[Records excerpted from a collection]

-- -- --

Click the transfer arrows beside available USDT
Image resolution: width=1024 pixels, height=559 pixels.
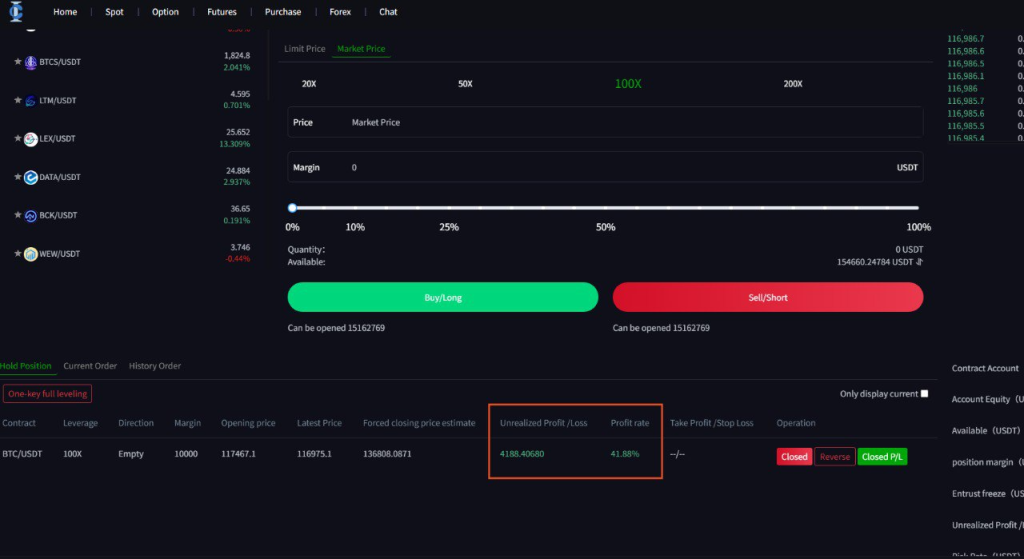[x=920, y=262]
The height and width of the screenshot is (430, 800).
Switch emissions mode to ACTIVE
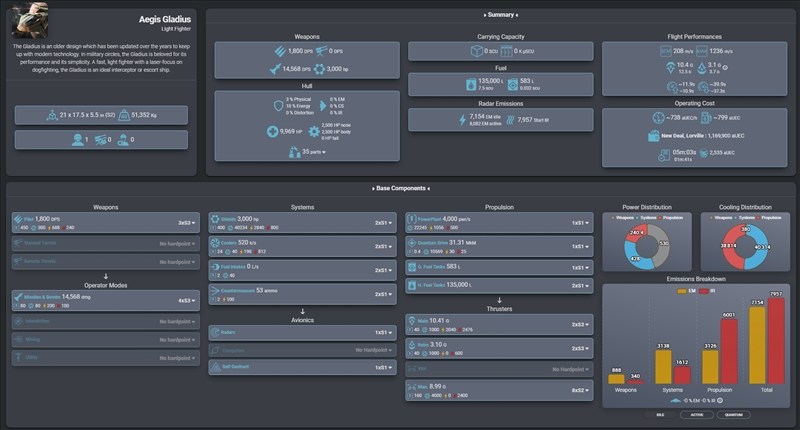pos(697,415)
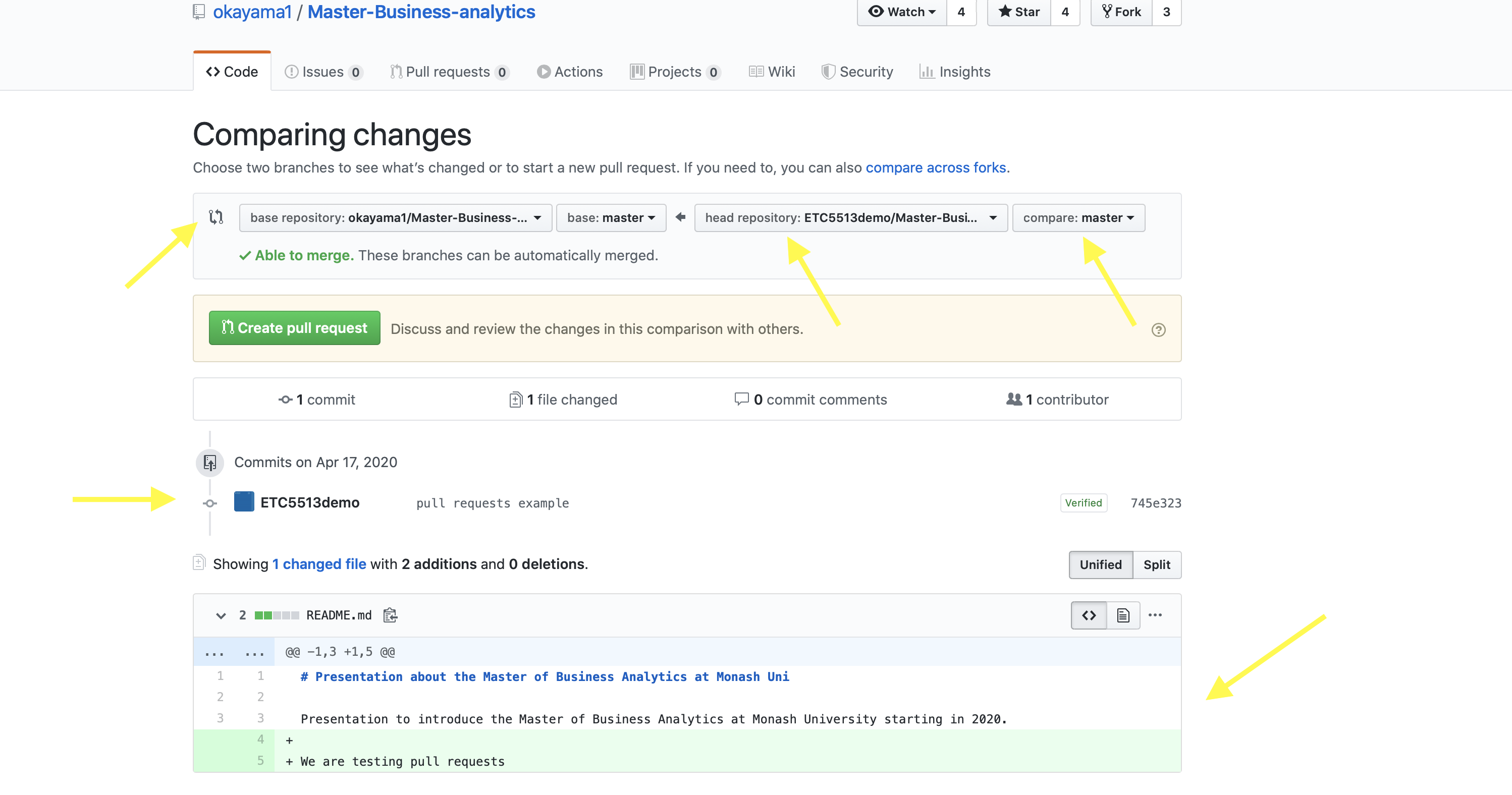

-- -- --

* [Exercise]: Edit the records from the line that contains "The height and" through the end, changing "ACTIVE" to "STANDBY" and leaving everything else as it is. Return only those lines, and omit the pictures.

* [Reply to the exercise]:
The height and width of the screenshot is (430, 800).
Switch emissions mode to STANDBY
pos(697,415)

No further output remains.